__Data pulled from a collection__:
"""

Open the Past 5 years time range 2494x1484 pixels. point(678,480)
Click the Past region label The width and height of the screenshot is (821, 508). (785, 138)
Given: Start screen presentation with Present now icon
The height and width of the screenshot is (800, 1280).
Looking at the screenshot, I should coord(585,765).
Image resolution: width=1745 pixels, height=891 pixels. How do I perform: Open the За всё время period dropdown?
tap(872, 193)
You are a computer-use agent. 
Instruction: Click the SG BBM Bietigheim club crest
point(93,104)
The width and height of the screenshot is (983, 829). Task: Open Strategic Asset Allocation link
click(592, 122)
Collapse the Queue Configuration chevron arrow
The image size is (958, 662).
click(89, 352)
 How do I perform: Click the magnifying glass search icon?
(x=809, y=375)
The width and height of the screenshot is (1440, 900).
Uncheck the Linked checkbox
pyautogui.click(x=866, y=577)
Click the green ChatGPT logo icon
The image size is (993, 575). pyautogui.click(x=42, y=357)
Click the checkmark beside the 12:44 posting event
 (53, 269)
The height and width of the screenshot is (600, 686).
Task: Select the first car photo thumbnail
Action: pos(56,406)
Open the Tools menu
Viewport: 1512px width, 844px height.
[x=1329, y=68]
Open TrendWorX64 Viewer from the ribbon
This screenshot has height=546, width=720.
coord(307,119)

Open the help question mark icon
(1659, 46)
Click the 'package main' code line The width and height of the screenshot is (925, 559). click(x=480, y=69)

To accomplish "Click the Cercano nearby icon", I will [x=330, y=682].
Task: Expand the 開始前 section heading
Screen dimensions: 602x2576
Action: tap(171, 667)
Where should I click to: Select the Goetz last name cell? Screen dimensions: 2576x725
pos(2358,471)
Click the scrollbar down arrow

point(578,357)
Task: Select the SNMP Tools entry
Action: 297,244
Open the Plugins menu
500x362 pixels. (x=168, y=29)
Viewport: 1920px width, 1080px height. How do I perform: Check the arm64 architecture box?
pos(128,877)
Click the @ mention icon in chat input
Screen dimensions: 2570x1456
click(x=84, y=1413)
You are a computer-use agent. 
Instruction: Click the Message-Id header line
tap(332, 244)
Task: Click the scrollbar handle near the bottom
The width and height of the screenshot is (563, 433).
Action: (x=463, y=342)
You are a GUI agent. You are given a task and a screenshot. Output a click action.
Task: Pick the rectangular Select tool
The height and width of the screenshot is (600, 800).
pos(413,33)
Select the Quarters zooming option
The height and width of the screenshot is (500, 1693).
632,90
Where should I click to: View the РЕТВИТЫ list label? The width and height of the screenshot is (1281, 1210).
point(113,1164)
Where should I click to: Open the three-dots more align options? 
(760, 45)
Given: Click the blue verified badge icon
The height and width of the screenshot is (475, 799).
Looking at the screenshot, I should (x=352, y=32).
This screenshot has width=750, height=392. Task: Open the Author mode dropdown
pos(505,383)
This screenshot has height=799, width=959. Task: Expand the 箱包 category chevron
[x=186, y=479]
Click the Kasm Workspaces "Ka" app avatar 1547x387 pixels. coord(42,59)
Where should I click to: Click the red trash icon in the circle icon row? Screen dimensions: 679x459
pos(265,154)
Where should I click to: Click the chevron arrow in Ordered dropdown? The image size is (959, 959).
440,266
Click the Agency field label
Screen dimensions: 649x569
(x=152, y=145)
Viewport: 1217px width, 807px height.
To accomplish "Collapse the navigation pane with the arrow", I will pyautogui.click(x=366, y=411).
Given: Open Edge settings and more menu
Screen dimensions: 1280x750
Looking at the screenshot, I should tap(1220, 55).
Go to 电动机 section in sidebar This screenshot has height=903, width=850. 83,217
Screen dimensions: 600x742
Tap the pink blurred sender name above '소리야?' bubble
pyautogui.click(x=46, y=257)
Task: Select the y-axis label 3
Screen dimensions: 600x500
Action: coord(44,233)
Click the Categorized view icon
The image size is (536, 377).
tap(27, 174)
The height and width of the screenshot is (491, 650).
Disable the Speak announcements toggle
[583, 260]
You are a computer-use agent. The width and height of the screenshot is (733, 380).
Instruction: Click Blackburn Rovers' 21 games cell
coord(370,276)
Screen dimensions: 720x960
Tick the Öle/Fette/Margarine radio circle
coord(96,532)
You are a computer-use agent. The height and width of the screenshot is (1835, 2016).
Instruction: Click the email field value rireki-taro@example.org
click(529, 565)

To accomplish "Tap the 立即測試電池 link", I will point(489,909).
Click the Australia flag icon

"""

__Short task__:
Please format the lines from the start of the items through the line that contains "Click the 'package" as a Markdown table. Use two columns: Row for a running number and Line for the line itself, and leave out blank lines.

__Response__:
| Row | Line |
|---|---|
| 1 | Open the Past 5 years time range 2494x1484 pixels. point(678,480) |
| 2 | Click the Past region label The width and height of the screenshot is (821, 508). (785, 138) |
| 3 | Given: Start screen presentation with Present now icon |
| 4 | The height and width of the screenshot is (800, 1280). |
| 5 | Looking at the screenshot, I should coord(585,765). |
| 6 | Image resolution: width=1745 pixels, height=891 pixels. How do I perform: Open the За всё время period dropdown? |
| 7 | tap(872, 193) |
| 8 | You are a computer-use agent.  |
| 9 | Instruction: Click the SG BBM Bietigheim club crest |
| 10 | point(93,104) |
| 11 | The width and height of the screenshot is (983, 829). Task: Open Strategic Asset Allocation link |
| 12 | click(592, 122) |
| 13 | Collapse the Queue Configuration chevron arrow |
| 14 | The image size is (958, 662). |
| 15 | click(89, 352) |
| 16 |  How do I perform: Click the magnifying glass search icon? |
| 17 | (x=809, y=375) |
| 18 | The width and height of the screenshot is (1440, 900). |
| 19 | Uncheck the Linked checkbox |
| 20 | pyautogui.click(x=866, y=577) |
| 21 | Click the green ChatGPT logo icon |
| 22 | The image size is (993, 575). pyautogui.click(x=42, y=357) |
| 23 | Click the checkmark beside the 12:44 posting event |
| 24 |  (53, 269) |
| 25 | The height and width of the screenshot is (600, 686). |
| 26 | Task: Select the first car photo thumbnail |
| 27 | Action: pos(56,406) |
| 28 | Open the Tools menu |
| 29 | Viewport: 1512px width, 844px height. |
| 30 | [x=1329, y=68] |
| 31 | Open TrendWorX64 Viewer from the ribbon |
| 32 | This screenshot has height=546, width=720. |
| 33 | coord(307,119) |
| 34 | Open the help question mark icon |
| 35 | (1659, 46) |
| 36 | Click the 'package main' code line The width and height of the screenshot is (925, 559). click(x=480, y=69) |